The House Transportation Committee voted 28-3 on Mar. 27 in favor of a proposed 2019-21 transportation budget that increases funding for fish barrier removal projects throughout the state, including those not covered by a court injunction. The proposed budget also ramps up infrastructure projects as part of the $16 billion Connecting Washington transportation package approved in 2015 by the legislature. Notably, the budget also does not propose any new taxes.
Sponsored by Transportation Chair Jake Fey (D-27), HB 1160 would spend $10 billion over the two-year period, a $600 million increase from the 2017-19 transportation budget with the 2018 supplemental included.
“It’s obvious that this budget is a better budget than what we were given to start from,” Fey told colleagues on Mar. 27. “I think we have a very responsible budget that tries to meet the needs throughout the state, not just in the Puget sound area but across the state, because there is needs across the state.”
Funding for Connecting Washington projects includes:
- $396 million for state Route 520 corridor improvements;
- $384 million to widen and improve the Interstate 405 corridor between Bellevue and Renton; and
- $165 million to expand the Interstate 5 corridor through Joint Base Lewis-McChord.
Meanwhile, the budget also includes $189 million to finish decommissioning the Alaskan Way Viaduct through 2020, paid for through the 2005 Transportation Partnership Program (TPA).
The proposed budget also nearly doubles funding – from $90 million to $214 million – for fish barrier removal within areas managed by the Washington State Department of Transportation (WSDOT) that is subject to a court injunction. However, it also includes $24 million for the state Fish Barrier Removal Board, which handles culverts on private, local and county roads. In the 2017-19 budget, the state provided the board with enough money to pay for 13 barrier removal projects.
At a Mar. 25 public hearing of the House Transportation Committee, Fey told colleagues that “I didn’t make everybody happy, but that’s not my job. My job is to come up with a responsibly balanced budget proposal.”
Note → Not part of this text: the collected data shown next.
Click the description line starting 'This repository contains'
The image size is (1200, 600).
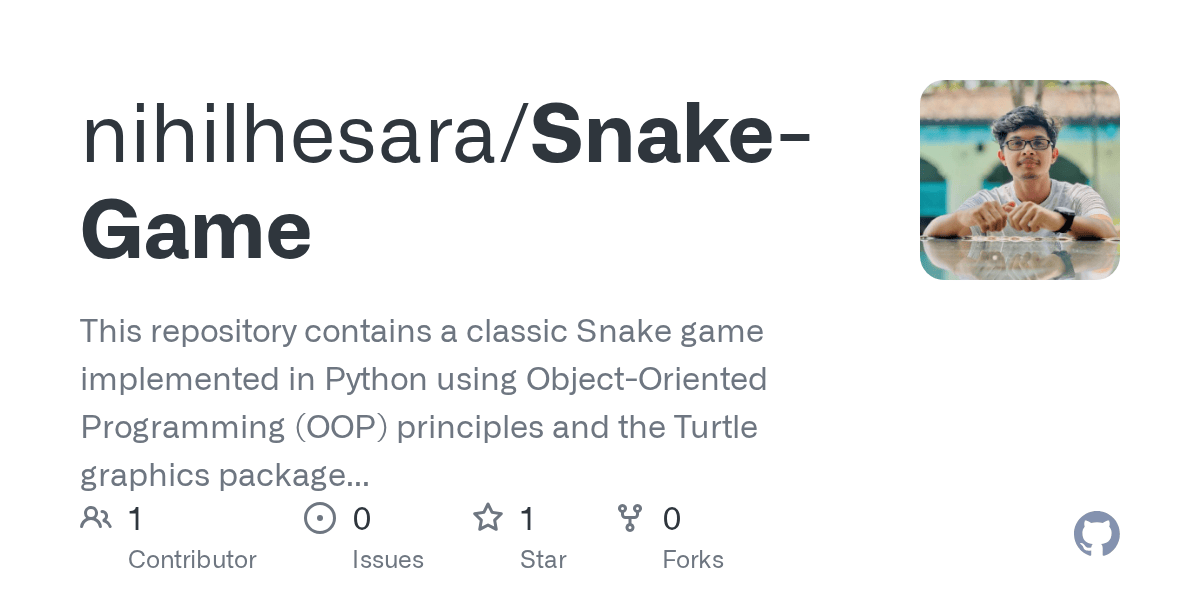(x=422, y=331)
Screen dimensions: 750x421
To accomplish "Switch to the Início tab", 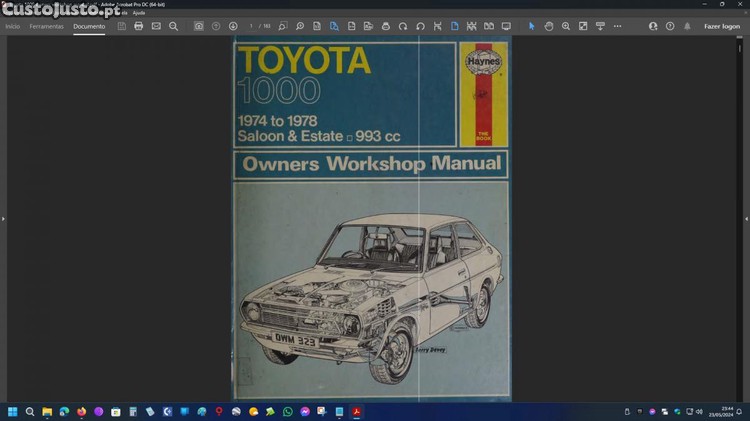I will (x=13, y=26).
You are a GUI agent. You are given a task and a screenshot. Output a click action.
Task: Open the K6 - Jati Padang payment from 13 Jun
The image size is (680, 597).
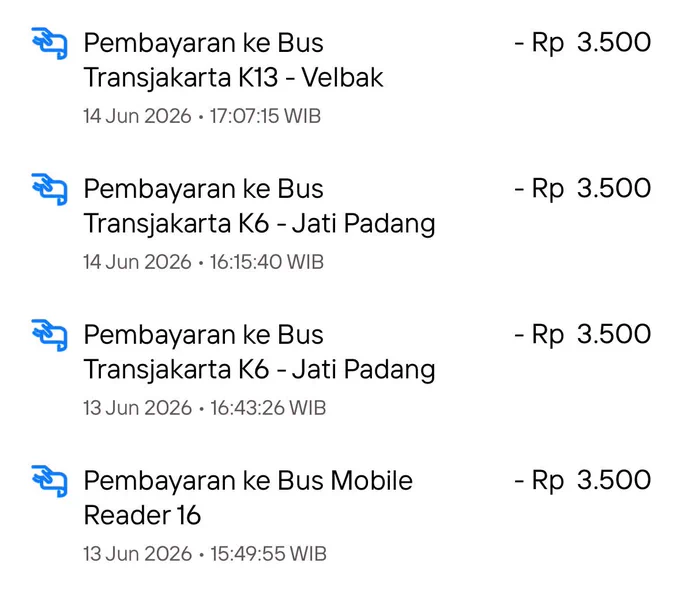(340, 369)
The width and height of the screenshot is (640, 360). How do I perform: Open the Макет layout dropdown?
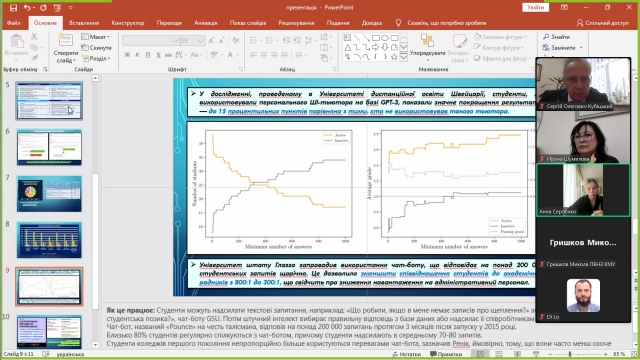pyautogui.click(x=96, y=37)
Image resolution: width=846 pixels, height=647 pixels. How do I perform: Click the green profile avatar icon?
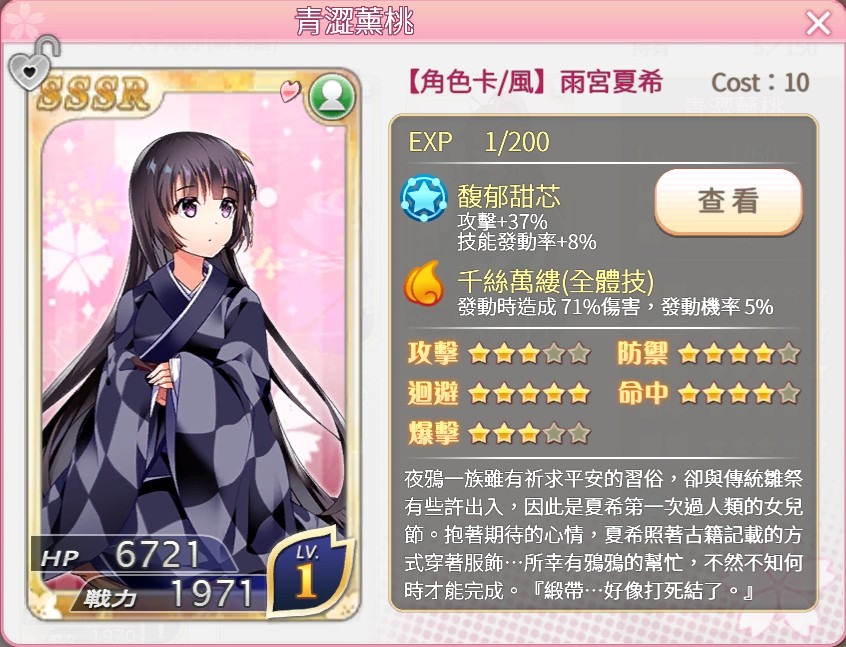tap(332, 96)
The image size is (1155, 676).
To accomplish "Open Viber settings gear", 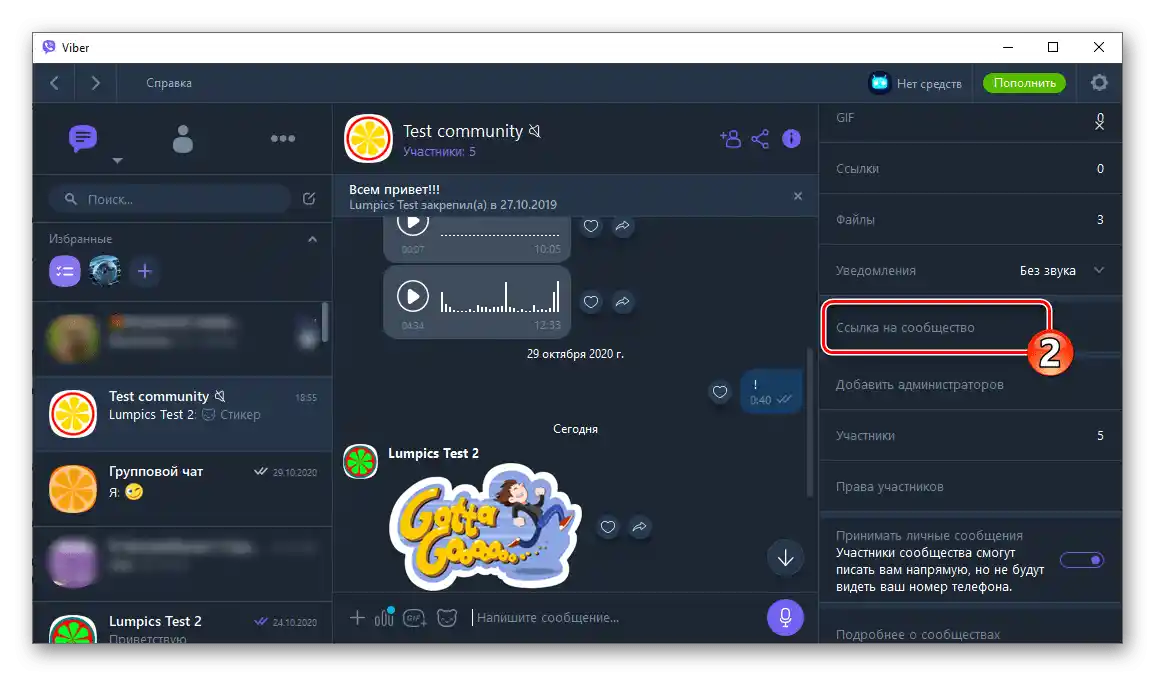I will (1099, 83).
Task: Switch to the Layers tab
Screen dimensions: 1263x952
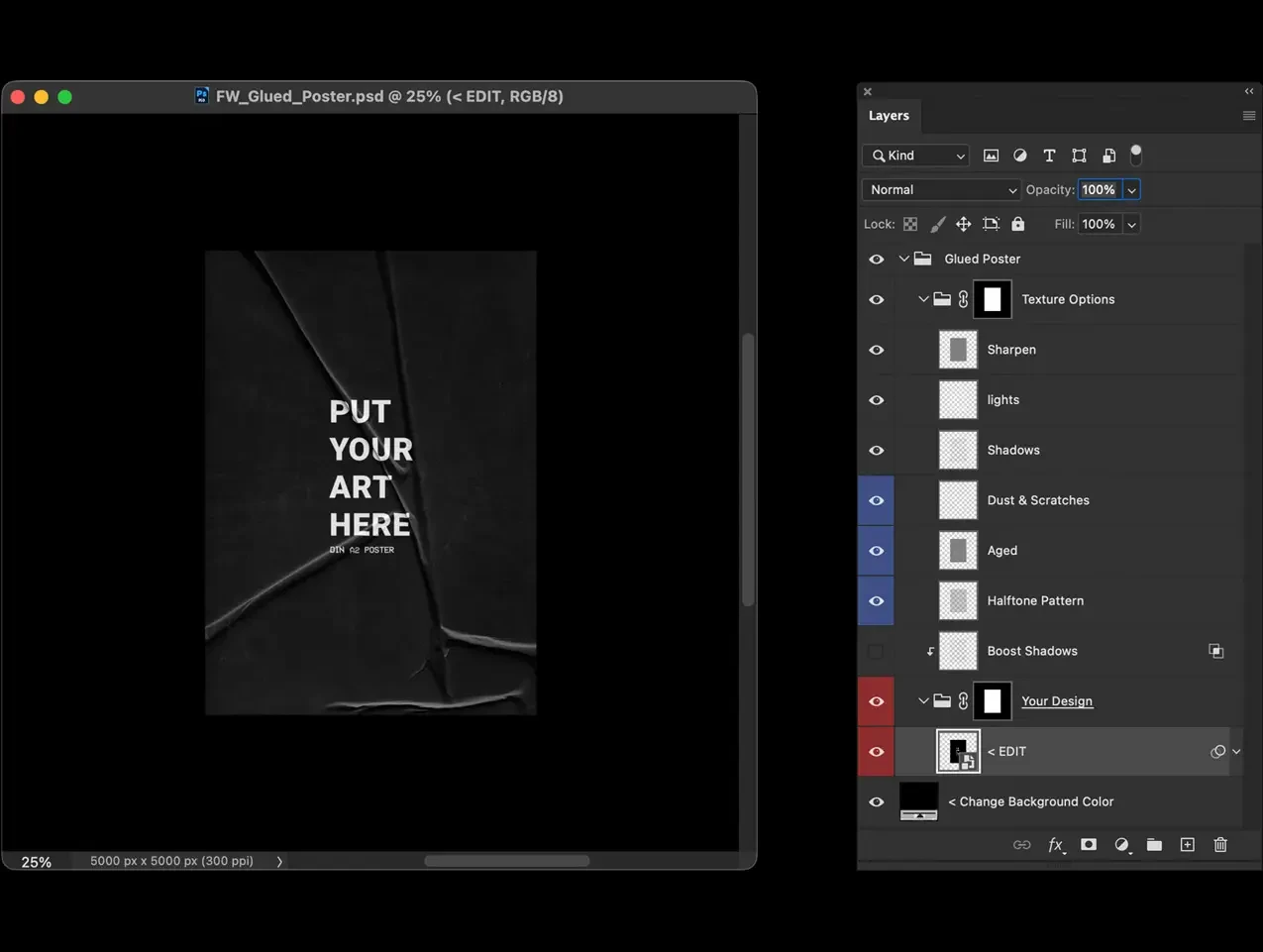Action: coord(889,115)
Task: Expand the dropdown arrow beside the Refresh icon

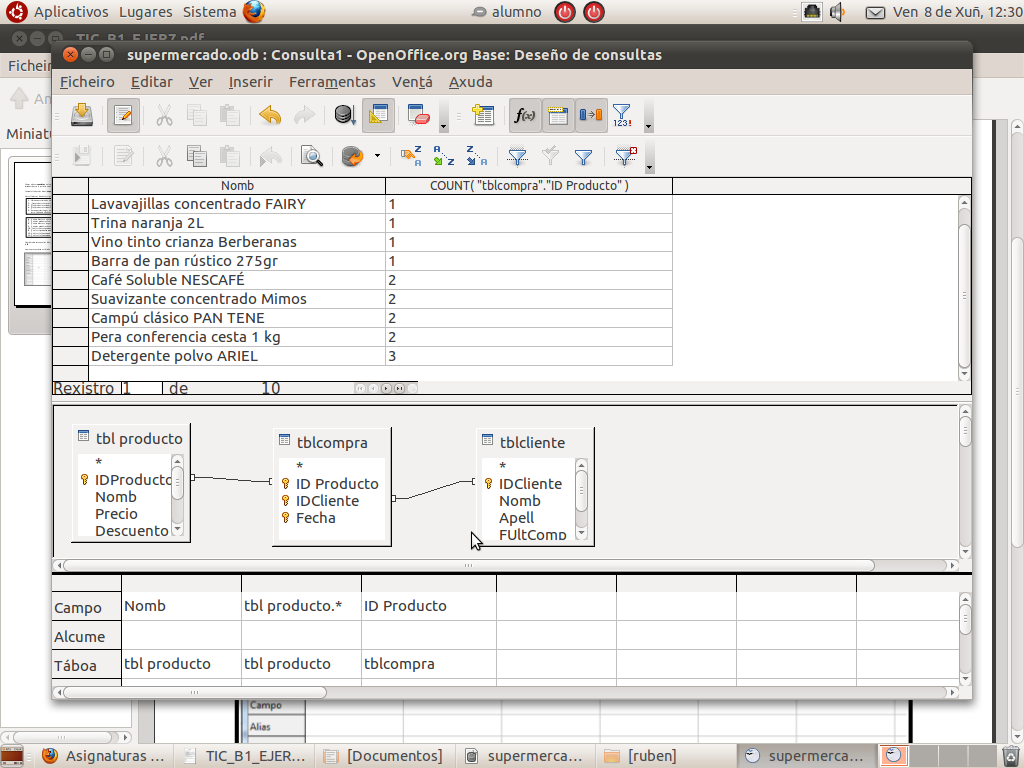Action: pyautogui.click(x=376, y=157)
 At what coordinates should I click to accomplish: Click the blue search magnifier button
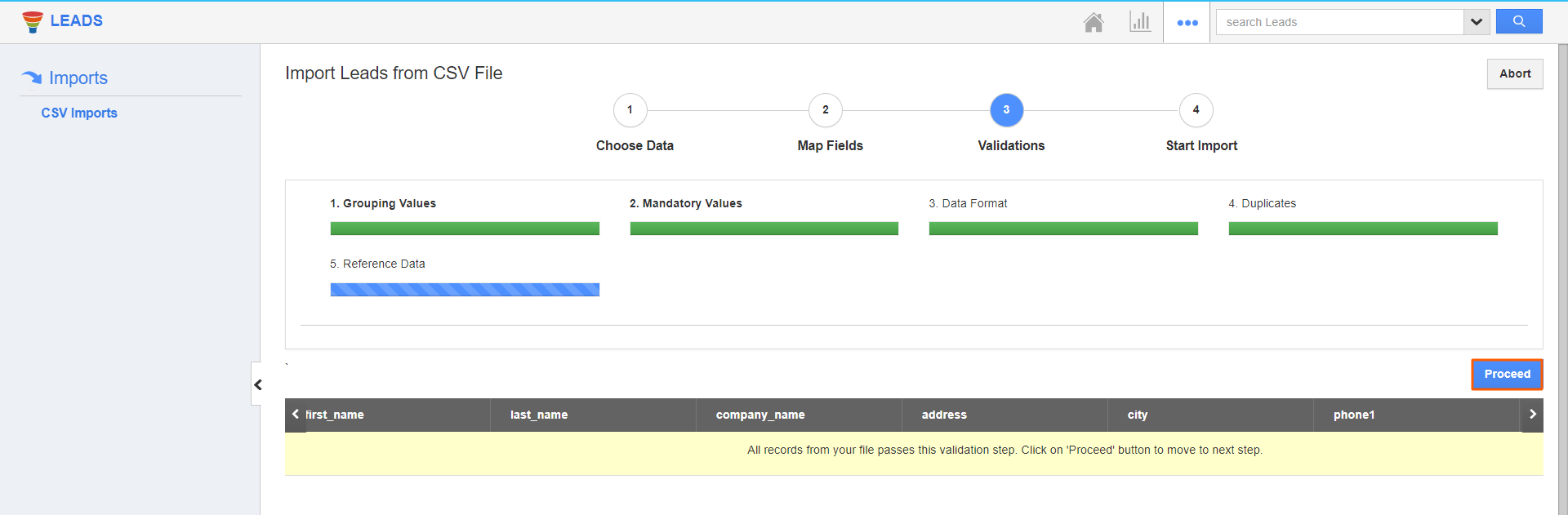[x=1518, y=22]
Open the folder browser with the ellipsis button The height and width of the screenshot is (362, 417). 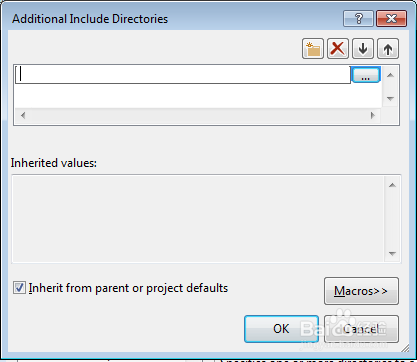[366, 75]
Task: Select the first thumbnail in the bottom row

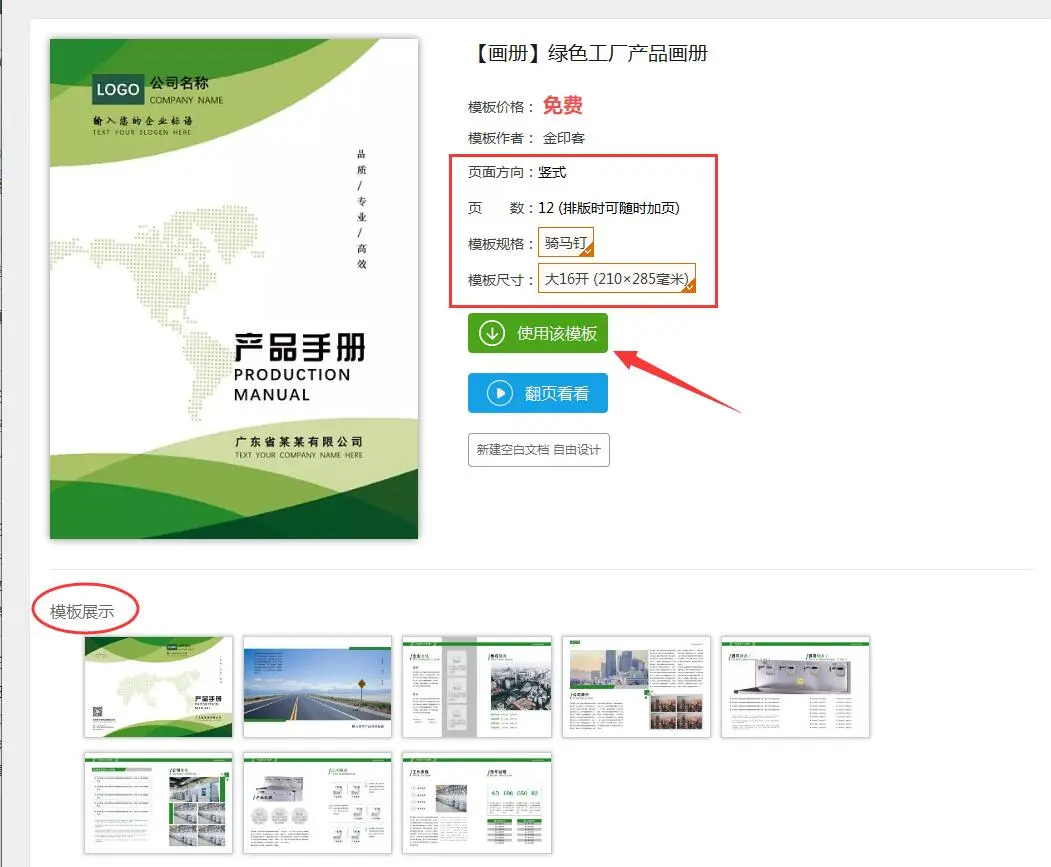Action: coord(158,803)
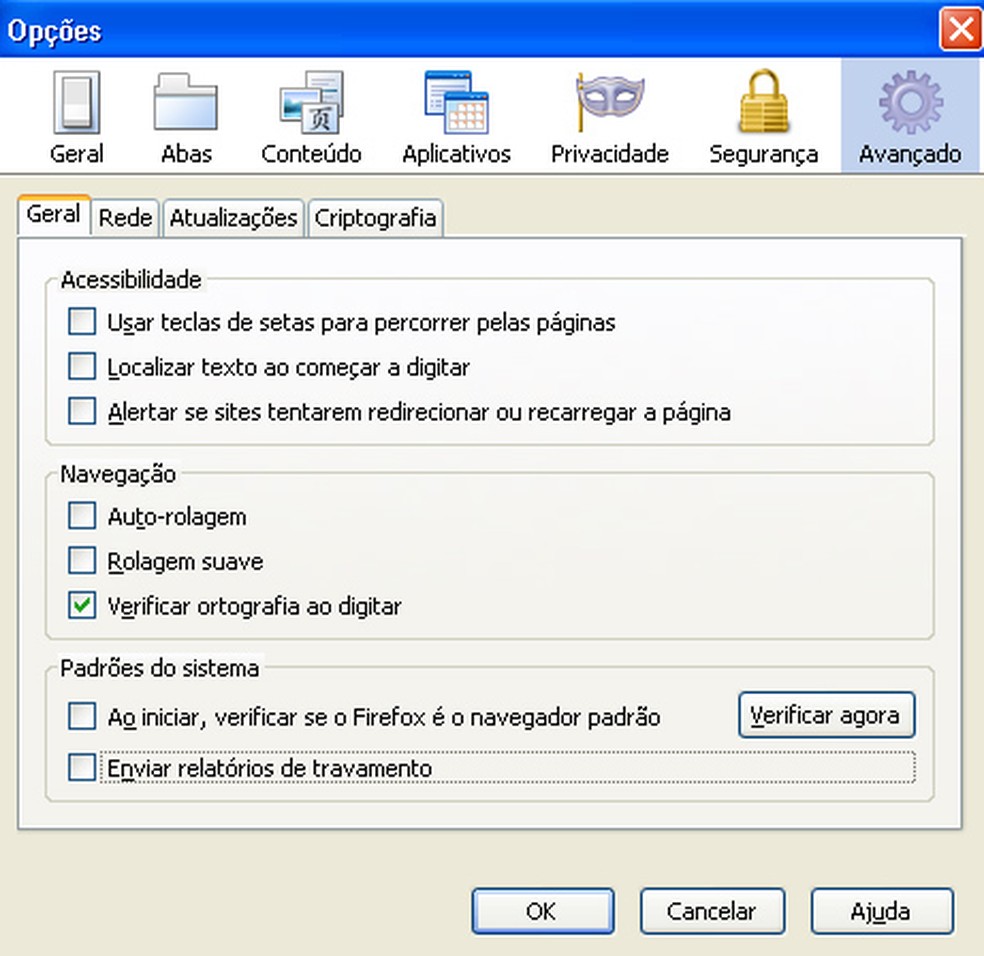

In support was ranking minority member Rep. Andrew Barkis (R-2), saying at the Mar. 25 meeting that he had “great confidence in the product” due to the bipartisan way it was crafted.
Although he voted in favor of the budget, Rep. Ed Orcutt (R-20) said there are “things (that) still need to be worked on, adding “I think there’s a lot of good things in here.”
Among the three members opposed was Rep. Morgan Irwin (R-31), though he said, “I think we’re working in the right direction.”
Also included in the budget for WSDOT’s Aviation Program is $2.5 million to fund an airport revolving loan account. The program and the board overseeing it were authorized under the 2017-2019 capital budget approved in 2018, which also provided funding for the account. However, a House bill codifying the board and the program was vetoed by Governor Jay Inslee after it cleared the legislature, and lawmakers have yet to approve similar bills introduced this session.
The Senate’s proposed 2019-21 transportation budget via SB 5214 received a public hearing Mar. 27 and is scheduled for executive action Mar. 28.